Spring 2021 Undergraduate Studios

ARCH 3017 | Sonit Bafna

Manner and Style

How do architects shape buildings to be about something, not just places to be in? One route is that of the design concept—an idea, or a metaphor, or an image imposed on the design to give it intellectual heft. Another route, which we will explore in this studio, is that of the personal style, an approach where the architect’s way of seeing and understanding the world is made manifest in the way the project is shaped. What the design is about, then, is this personal take on the world, and the way it illuminates the given project.

Students will be set on this route by being asked to work in the manner of an architect or firm of established critical repute.
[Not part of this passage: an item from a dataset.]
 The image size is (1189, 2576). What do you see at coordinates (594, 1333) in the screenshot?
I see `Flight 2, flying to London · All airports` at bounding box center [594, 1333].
Working immersed in this way, students will not only learn directly from masters but also be able to test the fit of the perspective they receive against their own sensibilities and beliefs, adjusting them till their own takes on their studio projects are sharpened enough for a distinctive character to emerge in their designs.

ARCH 3017 | Mark Cottle

Structure of the Ordinary: Housing in Barcelona

The Ajuntament of Barcelona seeks to build new infill housing in the city center. The need is especially pressing, since, over the past few years, increasing global gentrification and short-term rentals for tourists have severely reduced the inventory of housing available for people who actually live and work in the city.
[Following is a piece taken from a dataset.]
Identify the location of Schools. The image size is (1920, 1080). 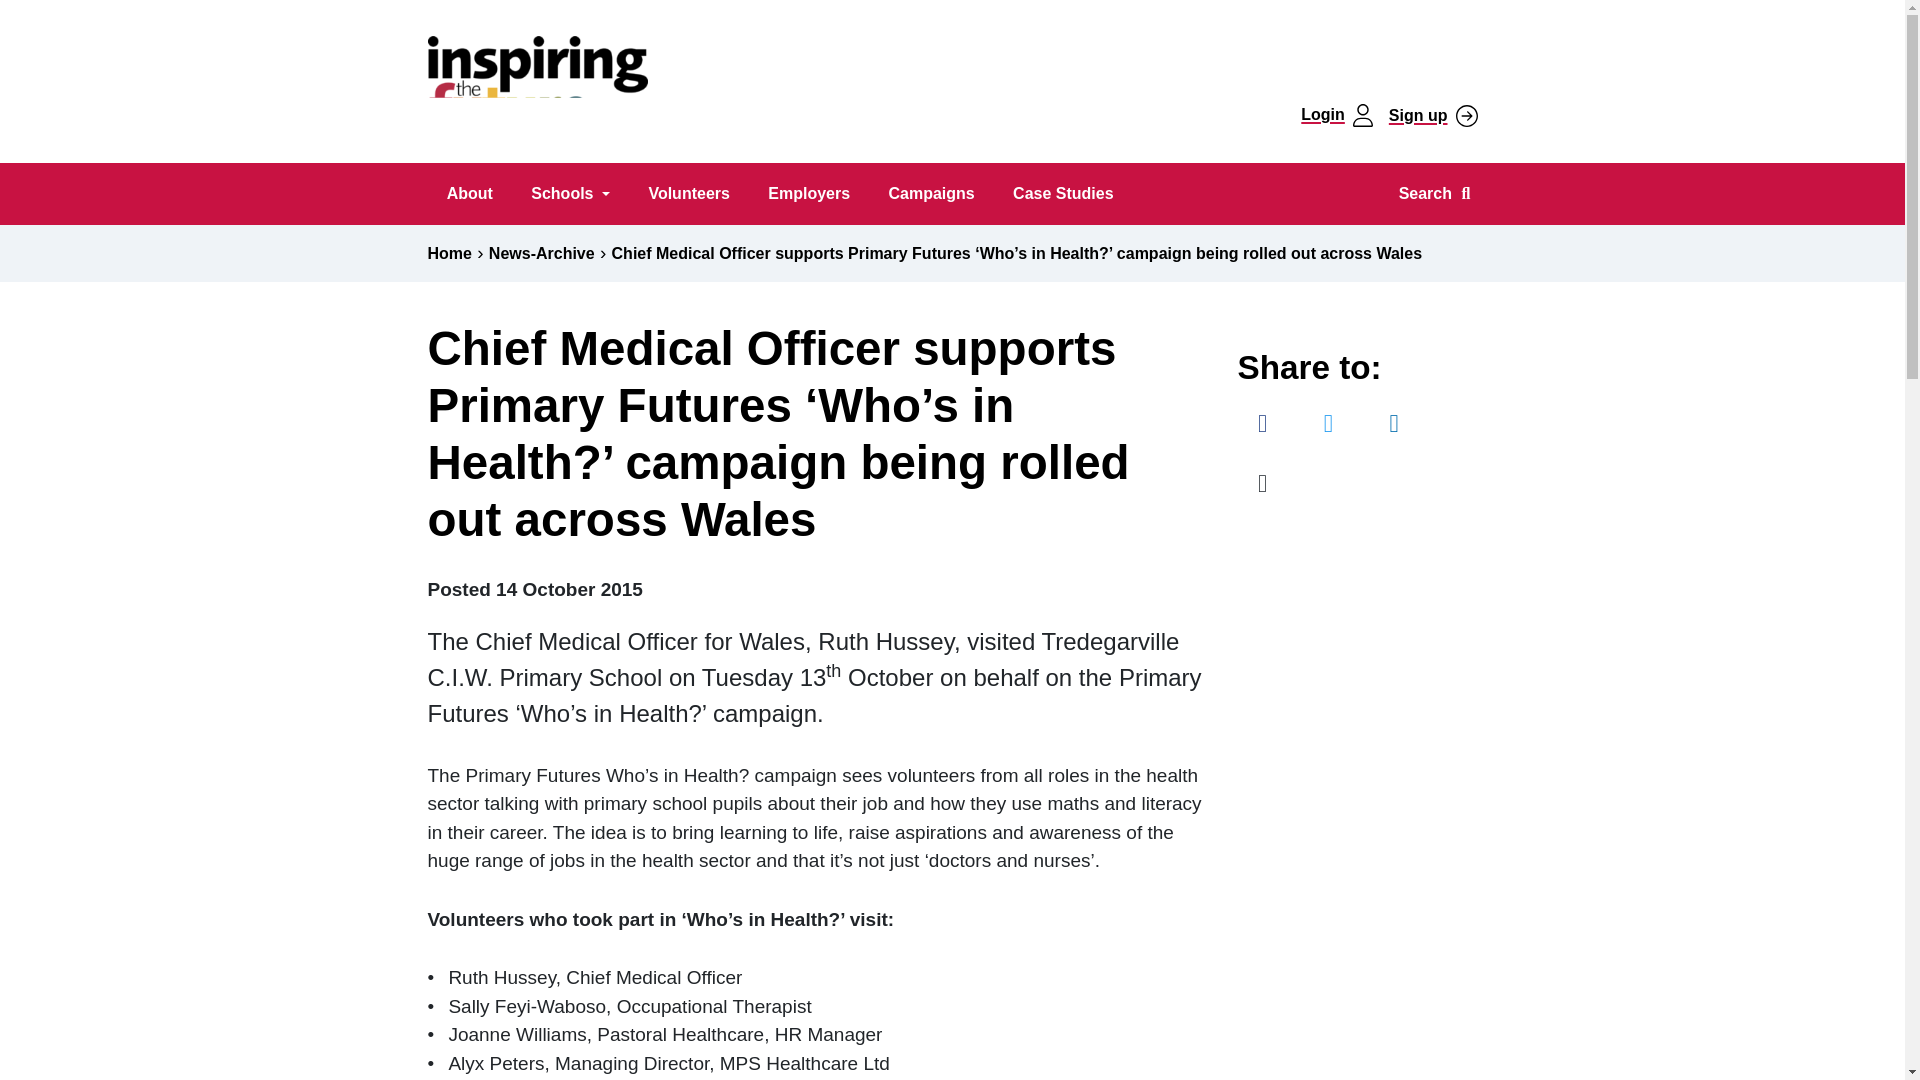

The Ajuntament is asking for flexible and adaptable accommodations, sensitive and responsive to a wide range of situations. Accordingly, like recent design competition briefs and calls for housing proposals in many European municipalities, they specifically request designs with rooms that are non-hierarchical, function-neutral, and do double duty. The brief also calls for significant communal spaces, including a kitchen, laundry, lounge, work rooms, play areas, and gardens.

 

ARCH 3017 | George Johnston

Watersheds

This studio will explore the physics and metaphysics of water as an essential generative consideration for urban dwelling. How can we rethink our wasteful habits of intensive water use through the design of more regenerative systems of flow, form, and life? The studio will interrogate the socio-cultural conventions of habitation through a liquid lens - from source to sink to stream, and back again. How can we rekindle an awareness of dwelling as being part of a larger cycle, not merely as so many bodies and buildings and sites shedding water but as mindful practices of stewardship of an extended, inhabited watershed?

ARCH 4017 | John Peponis

Museums as Interactive Environments: How Do Visitors Perceive Exhibition Works?

Museums and galleries deliberately bring together, for the benefit of their visitors, two of the fundamental meanings of the verb “to see”: to perceive with the eyes and to perceive or apprehend with the mind. Implicit in the nature of museums and galleries is a further conjunction between seeing and moving. We move to see displays from different points of view, whether a different angle or a different distance. As collections grow larger, we move to see objects placed in different rooms or classified in different compartments. The conjunction of seeing and moving produces patterns of spatial and visual narrative, of meaningfulness unfolding over space and time.

Museum space thus becomes a communicative medium in its own right. We can distinguish three authorial voices: the displays themselves; the arrangement and the architecture of an exhibition; and the design of the museum or gallery building. The aim of this studio is to design exhibition space taking into account the architecture of the museum building and the character of the exhibits. The collaboration with industrial design with allow us to also integrate interactive technologies and media that enhance visitor experience, perception and understanding.

ARCH 4017 | Ryan Roark

Mechanicsville 2030

In this studio, students will explore the relationship between groundup building and renovation of older buildings by developing a series of proposals for the stretch of Whitehall Street at the northern boundary of Mechanicsville, a neighborhood just south of downtown Atlanta. Whitehall Street is currently comprised of many empty lots and derelict or partially used buildings (as well as some intact, functioning buildings) and will likely be developed in the near future. Our two primary objectives for proposals along this stretch will be (1) to investigate how our treatment of existing building fabric alongside new building telegraphs a specific view of history (and the architect’s role in shaping that view) and (2) to mitigate gentrification, which so often goes hand-in-and with revitalization.